• [ACTIVITY]: Nothing outside the range is wanted. Repeat exactly the lines below from the one with "Dismiss the Quang Hùng MasterD post" through the one with "Given: Click the star".
####
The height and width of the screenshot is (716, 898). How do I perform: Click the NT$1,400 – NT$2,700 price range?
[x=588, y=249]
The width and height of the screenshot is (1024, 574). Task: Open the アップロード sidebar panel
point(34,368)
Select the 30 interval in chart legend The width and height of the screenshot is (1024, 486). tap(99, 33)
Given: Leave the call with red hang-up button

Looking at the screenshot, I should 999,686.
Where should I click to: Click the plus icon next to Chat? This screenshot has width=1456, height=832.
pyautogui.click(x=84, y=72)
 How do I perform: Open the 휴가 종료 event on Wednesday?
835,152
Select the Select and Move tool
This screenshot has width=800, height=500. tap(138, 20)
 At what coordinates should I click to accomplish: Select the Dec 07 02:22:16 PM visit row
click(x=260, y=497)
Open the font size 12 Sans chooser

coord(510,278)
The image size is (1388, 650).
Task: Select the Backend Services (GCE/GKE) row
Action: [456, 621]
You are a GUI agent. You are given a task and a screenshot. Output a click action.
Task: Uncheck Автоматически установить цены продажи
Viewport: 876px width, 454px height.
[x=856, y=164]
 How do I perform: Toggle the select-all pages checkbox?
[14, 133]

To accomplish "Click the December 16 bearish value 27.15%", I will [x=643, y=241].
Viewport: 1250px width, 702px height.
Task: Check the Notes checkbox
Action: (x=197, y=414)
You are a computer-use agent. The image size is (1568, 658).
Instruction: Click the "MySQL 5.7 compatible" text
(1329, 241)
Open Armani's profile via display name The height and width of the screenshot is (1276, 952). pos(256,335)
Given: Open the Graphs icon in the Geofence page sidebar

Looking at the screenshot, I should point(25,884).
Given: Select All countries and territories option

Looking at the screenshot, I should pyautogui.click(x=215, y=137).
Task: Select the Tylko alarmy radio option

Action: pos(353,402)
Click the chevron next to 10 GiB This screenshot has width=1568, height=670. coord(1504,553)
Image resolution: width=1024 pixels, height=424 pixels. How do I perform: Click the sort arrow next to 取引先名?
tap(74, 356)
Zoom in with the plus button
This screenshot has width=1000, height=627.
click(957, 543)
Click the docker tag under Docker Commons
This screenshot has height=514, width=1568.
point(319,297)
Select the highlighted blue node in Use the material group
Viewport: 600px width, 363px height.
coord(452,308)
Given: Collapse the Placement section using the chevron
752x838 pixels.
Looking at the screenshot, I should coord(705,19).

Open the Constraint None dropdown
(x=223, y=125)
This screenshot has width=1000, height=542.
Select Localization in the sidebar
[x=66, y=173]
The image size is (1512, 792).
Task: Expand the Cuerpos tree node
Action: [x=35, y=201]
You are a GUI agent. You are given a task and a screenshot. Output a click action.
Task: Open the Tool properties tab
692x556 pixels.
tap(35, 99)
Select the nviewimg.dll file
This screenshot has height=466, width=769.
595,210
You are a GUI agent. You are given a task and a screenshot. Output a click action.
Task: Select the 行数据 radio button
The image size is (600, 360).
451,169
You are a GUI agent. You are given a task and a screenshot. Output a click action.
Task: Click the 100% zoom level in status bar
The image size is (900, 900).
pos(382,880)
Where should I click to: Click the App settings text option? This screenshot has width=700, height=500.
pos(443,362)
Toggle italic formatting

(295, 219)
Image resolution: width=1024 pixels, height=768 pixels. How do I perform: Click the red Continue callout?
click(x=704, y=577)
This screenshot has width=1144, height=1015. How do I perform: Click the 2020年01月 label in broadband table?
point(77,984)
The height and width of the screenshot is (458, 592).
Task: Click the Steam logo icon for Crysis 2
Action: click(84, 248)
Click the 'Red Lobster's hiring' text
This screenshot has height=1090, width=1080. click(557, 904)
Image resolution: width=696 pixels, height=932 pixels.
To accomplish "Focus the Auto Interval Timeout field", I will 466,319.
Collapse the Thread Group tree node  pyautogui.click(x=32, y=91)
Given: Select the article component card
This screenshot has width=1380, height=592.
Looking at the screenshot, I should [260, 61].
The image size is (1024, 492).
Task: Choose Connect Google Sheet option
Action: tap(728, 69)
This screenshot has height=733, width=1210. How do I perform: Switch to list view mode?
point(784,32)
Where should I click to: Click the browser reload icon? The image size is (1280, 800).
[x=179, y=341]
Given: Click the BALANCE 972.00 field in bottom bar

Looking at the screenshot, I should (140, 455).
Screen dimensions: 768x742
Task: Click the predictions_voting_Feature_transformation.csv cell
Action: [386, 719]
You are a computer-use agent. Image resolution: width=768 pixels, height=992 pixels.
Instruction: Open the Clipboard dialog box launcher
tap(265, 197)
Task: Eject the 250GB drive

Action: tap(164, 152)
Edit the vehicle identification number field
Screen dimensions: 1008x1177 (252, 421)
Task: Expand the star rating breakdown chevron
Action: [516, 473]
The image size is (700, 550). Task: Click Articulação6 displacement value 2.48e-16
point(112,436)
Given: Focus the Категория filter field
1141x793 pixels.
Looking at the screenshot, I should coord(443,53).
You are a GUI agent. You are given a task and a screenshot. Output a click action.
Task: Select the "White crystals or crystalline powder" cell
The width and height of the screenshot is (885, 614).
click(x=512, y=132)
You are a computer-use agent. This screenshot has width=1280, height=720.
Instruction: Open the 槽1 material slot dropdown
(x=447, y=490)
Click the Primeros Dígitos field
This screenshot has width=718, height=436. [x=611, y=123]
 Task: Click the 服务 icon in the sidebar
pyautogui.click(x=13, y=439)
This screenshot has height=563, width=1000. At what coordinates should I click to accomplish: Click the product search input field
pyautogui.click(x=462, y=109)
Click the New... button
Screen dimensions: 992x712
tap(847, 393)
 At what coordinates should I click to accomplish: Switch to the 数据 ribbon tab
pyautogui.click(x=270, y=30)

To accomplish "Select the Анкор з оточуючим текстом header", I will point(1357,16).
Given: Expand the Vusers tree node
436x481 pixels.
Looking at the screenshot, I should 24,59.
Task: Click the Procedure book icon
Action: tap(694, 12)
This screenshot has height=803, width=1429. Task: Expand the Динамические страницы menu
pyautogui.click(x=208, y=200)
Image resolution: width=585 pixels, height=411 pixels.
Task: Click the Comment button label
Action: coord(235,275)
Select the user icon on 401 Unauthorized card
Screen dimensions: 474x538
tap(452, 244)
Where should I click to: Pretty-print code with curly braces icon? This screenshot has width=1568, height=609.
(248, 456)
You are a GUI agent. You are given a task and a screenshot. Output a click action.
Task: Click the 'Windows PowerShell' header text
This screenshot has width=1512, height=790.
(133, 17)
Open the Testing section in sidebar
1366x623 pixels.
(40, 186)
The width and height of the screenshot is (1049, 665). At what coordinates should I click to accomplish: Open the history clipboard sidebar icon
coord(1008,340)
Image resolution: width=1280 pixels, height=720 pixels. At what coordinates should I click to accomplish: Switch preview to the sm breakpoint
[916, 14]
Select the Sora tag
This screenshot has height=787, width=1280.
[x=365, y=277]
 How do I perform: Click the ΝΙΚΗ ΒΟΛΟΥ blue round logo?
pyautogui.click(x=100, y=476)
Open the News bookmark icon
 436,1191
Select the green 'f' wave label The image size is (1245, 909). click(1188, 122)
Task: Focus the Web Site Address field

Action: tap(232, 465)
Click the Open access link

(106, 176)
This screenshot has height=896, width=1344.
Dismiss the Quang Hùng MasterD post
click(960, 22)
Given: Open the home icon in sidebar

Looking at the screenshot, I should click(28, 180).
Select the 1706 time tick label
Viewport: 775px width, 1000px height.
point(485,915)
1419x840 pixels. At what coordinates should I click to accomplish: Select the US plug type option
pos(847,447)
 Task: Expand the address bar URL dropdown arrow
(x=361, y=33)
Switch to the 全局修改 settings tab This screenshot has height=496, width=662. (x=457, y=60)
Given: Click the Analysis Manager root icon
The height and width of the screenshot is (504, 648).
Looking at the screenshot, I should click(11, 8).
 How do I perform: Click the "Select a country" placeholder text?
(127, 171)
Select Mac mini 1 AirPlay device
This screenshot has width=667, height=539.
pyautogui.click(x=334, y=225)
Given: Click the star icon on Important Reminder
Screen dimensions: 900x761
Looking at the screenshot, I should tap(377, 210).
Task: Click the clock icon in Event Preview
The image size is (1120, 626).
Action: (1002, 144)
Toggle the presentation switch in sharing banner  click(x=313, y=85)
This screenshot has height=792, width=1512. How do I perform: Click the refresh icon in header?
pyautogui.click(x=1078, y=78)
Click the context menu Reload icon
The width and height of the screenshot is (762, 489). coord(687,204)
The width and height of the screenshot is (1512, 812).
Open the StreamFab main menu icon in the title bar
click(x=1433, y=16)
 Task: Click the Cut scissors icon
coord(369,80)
####
• [SOLUTION FOR THIS EXERCISE]:
Dismiss the Quang Hùng MasterD post
click(960, 22)
Given: Open the home icon in sidebar

Looking at the screenshot, I should click(28, 180).
Select the 1706 time tick label
Viewport: 775px width, 1000px height.
point(485,915)
1419x840 pixels. At what coordinates should I click to accomplish: Select the US plug type option
pos(847,447)
 Task: Expand the address bar URL dropdown arrow
(x=361, y=33)
Switch to the 全局修改 settings tab This screenshot has height=496, width=662. (x=457, y=60)
Given: Click the Analysis Manager root icon
The height and width of the screenshot is (504, 648).
Looking at the screenshot, I should click(11, 8).
 How do I perform: Click the "Select a country" placeholder text?
(127, 171)
Select Mac mini 1 AirPlay device
This screenshot has width=667, height=539.
pyautogui.click(x=334, y=225)
Given: Click the star icon on Important Reminder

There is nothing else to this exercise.